In the data below, find every line with the string "page" and pull it out.

■ ■ ■

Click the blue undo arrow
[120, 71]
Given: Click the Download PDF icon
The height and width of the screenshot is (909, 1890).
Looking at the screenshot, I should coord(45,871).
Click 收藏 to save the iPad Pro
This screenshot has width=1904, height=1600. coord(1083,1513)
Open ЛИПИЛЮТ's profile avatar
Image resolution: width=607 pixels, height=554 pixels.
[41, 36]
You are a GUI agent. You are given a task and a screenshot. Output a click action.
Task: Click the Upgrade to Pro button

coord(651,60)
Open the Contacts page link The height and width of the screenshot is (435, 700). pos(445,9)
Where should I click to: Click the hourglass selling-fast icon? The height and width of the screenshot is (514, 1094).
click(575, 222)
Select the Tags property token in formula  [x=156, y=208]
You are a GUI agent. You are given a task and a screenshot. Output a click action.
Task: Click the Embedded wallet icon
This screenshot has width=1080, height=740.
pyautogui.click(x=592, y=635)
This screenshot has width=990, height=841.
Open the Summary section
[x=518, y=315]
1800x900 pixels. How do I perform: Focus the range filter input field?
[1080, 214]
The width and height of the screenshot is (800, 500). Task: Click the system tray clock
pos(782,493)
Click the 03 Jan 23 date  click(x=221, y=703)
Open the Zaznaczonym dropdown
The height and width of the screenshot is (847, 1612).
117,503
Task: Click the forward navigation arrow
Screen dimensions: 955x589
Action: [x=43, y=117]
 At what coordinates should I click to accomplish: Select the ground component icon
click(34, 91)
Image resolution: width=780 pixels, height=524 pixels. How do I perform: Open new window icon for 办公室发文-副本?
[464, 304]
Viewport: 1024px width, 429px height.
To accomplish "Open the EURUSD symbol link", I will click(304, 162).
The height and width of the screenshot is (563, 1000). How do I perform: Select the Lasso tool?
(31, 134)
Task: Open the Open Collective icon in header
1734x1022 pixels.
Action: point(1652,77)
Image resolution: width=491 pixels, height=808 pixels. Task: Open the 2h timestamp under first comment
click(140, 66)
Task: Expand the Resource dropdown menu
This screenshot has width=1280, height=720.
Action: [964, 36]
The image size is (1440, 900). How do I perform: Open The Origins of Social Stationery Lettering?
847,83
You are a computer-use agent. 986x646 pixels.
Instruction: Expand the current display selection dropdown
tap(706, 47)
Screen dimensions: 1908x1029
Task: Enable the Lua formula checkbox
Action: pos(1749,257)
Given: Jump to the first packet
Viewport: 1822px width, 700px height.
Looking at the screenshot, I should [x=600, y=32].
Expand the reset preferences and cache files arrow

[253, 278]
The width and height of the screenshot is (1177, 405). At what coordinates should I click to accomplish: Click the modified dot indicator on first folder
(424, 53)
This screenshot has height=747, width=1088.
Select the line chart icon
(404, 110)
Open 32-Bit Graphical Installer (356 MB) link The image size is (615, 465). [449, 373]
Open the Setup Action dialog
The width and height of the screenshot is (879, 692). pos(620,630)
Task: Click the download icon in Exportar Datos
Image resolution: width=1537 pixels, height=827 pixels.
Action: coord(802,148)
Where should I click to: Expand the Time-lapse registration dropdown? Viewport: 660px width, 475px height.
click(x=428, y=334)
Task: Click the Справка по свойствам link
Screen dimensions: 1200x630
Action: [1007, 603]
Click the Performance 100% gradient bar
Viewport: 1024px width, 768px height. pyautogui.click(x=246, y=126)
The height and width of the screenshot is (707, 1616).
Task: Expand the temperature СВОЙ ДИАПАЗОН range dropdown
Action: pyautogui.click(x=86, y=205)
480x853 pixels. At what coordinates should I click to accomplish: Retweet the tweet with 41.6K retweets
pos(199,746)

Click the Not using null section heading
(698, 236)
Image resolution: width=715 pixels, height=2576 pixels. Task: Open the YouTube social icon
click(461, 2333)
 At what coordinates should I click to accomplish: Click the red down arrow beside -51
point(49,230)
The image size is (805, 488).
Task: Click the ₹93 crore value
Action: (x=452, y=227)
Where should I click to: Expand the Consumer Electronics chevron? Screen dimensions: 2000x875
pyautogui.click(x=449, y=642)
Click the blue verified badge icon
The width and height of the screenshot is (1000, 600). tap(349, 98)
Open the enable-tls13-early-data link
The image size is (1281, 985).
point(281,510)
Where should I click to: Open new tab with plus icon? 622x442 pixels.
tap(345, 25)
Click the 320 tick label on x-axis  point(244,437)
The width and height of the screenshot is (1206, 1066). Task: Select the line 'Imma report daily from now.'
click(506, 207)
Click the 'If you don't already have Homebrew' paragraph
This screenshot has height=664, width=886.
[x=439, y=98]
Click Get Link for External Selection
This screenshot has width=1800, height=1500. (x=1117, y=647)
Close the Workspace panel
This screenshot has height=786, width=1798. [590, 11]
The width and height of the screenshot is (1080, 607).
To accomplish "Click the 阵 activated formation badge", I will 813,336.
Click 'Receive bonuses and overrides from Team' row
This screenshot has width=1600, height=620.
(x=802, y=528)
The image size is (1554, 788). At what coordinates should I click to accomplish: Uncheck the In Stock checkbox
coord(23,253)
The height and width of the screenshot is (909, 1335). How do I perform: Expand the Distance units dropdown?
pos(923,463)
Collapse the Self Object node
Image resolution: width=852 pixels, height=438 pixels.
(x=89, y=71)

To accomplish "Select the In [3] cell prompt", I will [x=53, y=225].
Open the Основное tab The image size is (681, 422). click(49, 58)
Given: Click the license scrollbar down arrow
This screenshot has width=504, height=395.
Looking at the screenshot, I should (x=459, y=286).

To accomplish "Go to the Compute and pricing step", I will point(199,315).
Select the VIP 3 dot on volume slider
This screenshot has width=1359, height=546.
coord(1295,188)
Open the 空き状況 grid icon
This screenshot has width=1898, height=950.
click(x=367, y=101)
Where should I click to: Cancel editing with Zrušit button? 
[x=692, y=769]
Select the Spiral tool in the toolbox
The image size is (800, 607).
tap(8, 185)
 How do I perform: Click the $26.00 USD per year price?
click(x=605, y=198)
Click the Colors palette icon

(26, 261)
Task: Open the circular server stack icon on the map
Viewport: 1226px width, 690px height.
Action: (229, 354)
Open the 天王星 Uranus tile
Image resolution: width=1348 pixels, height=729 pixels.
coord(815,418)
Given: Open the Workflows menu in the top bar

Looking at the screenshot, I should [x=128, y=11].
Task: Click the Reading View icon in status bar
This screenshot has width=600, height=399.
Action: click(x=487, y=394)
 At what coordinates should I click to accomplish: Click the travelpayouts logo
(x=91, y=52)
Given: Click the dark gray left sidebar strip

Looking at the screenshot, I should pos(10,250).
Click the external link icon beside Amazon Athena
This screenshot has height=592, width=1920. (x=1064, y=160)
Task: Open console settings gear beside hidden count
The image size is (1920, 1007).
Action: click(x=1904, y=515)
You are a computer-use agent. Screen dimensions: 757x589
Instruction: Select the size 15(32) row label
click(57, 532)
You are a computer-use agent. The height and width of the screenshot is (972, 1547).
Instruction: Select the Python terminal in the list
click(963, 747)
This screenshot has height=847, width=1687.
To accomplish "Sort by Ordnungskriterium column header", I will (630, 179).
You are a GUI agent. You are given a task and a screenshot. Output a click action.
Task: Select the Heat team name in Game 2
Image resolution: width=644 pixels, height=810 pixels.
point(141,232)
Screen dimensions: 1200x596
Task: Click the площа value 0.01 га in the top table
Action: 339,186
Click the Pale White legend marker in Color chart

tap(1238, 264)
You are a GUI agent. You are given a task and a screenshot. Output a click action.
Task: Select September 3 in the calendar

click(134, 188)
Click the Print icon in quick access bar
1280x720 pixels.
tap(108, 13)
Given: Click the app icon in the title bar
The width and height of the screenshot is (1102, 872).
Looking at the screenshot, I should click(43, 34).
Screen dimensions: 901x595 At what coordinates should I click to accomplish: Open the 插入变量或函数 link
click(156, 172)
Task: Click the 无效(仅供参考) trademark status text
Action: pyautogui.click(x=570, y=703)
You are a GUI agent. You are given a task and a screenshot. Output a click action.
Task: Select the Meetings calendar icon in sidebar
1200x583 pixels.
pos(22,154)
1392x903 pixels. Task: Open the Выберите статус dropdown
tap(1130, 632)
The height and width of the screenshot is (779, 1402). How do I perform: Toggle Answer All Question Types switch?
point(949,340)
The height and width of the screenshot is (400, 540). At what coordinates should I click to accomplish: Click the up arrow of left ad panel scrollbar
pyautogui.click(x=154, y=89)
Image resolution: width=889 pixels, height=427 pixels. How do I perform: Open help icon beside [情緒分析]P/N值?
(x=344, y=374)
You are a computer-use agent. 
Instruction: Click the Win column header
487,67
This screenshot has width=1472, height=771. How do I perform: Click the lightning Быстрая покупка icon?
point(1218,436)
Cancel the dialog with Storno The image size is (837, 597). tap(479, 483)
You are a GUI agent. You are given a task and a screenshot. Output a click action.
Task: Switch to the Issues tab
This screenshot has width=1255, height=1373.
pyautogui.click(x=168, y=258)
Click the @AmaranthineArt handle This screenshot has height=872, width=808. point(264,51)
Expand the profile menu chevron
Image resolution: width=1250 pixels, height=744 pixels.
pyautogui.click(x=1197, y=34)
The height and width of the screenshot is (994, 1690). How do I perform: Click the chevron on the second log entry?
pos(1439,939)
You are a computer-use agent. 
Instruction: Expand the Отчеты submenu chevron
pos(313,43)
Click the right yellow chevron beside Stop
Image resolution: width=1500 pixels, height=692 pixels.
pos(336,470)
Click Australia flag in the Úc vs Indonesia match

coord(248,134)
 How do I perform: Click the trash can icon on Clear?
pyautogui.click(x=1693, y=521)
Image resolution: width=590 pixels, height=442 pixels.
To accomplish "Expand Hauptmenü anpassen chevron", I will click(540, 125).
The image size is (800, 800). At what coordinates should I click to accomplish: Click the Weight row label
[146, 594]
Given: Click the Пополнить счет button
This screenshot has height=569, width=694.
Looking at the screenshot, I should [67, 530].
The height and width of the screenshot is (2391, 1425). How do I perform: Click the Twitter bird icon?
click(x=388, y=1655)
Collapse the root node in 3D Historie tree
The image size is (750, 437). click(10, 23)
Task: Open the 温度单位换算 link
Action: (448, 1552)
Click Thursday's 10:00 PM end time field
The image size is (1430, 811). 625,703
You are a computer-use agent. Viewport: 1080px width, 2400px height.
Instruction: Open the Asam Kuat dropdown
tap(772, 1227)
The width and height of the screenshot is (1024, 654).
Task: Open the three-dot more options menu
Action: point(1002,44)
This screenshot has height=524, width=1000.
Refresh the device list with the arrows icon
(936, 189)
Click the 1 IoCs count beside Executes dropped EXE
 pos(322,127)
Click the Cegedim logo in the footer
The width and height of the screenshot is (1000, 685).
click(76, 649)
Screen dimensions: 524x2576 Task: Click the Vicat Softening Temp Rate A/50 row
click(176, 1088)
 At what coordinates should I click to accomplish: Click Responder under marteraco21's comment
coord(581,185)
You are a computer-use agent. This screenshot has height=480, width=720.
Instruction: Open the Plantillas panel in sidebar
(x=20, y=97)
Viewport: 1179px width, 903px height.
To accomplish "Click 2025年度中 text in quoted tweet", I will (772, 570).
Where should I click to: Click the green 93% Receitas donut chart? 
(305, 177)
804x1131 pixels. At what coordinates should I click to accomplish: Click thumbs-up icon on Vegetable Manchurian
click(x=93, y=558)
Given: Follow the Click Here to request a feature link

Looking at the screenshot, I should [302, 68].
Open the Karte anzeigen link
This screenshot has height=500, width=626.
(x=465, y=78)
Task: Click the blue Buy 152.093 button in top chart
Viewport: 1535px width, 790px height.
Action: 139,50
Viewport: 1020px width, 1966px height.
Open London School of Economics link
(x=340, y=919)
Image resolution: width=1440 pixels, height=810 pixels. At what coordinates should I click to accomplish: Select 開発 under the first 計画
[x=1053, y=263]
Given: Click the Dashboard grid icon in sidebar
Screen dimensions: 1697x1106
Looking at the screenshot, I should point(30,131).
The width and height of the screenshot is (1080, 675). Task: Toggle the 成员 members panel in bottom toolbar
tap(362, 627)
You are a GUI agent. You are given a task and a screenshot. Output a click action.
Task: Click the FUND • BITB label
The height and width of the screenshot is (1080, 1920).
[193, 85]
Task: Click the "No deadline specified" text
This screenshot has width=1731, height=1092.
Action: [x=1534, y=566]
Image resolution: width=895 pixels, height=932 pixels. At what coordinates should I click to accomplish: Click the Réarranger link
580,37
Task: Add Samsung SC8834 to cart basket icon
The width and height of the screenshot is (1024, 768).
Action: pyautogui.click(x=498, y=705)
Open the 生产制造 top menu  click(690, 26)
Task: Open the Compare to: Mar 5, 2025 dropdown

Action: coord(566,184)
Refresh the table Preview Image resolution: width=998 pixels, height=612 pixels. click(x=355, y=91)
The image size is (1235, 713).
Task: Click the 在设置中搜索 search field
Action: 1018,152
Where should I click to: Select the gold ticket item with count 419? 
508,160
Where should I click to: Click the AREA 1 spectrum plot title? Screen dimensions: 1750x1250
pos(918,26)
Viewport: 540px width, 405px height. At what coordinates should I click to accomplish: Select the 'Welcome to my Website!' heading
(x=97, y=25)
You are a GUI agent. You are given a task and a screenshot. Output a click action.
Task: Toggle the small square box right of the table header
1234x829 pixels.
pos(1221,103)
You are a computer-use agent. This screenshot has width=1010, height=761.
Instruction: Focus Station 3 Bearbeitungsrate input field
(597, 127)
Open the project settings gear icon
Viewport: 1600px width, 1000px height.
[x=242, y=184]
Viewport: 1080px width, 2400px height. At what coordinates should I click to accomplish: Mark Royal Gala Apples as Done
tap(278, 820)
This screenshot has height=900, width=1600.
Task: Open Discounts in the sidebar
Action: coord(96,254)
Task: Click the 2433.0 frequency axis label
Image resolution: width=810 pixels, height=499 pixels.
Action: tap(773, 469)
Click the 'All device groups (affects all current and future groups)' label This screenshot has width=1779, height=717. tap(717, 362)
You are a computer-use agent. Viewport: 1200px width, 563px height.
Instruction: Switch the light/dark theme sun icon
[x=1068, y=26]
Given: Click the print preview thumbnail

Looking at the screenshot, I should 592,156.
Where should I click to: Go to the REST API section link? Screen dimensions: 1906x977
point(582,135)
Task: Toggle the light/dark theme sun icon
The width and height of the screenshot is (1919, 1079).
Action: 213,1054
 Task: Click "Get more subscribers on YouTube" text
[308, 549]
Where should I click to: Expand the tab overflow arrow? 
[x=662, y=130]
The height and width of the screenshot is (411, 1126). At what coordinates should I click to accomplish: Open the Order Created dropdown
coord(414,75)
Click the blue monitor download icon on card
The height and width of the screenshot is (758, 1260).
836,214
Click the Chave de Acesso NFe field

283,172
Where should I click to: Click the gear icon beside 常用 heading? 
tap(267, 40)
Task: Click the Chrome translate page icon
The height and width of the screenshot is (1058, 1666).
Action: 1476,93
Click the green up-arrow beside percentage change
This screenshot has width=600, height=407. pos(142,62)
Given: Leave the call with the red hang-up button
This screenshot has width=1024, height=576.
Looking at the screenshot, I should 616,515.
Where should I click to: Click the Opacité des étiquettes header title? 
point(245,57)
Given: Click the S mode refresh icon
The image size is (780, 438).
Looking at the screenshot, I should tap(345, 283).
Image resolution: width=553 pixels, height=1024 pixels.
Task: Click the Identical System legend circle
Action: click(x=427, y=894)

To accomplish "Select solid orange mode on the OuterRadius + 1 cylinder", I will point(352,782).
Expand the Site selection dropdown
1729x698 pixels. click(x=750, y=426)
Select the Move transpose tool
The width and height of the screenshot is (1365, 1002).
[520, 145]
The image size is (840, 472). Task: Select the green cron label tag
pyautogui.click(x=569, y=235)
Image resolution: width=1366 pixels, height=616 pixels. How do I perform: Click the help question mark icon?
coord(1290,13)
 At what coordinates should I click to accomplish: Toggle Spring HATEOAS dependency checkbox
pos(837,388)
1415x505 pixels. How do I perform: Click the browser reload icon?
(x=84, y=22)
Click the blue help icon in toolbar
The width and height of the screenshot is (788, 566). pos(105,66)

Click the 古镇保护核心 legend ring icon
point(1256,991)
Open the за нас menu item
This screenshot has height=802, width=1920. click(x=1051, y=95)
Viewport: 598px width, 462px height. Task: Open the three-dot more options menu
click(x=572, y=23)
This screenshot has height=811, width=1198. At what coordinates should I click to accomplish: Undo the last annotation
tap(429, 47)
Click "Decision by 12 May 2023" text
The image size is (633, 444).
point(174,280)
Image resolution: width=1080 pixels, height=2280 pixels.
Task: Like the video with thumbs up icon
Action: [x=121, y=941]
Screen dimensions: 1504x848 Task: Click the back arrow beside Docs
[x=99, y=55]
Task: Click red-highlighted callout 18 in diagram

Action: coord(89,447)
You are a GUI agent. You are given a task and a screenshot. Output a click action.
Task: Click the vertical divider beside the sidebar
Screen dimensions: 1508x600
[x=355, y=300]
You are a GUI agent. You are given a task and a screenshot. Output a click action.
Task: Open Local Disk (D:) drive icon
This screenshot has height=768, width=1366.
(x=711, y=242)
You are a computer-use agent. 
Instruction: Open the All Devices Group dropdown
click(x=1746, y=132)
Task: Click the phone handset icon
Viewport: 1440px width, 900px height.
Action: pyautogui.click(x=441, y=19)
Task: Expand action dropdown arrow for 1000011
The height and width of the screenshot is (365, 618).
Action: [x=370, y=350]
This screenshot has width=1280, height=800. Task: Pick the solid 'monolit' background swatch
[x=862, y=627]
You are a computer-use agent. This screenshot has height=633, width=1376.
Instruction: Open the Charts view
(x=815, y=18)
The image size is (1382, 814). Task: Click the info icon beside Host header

■ ■ ■

## FINAL ANSWER
Open the Contacts page link The height and width of the screenshot is (435, 700). pos(445,9)
Task: Click the Chrome translate page icon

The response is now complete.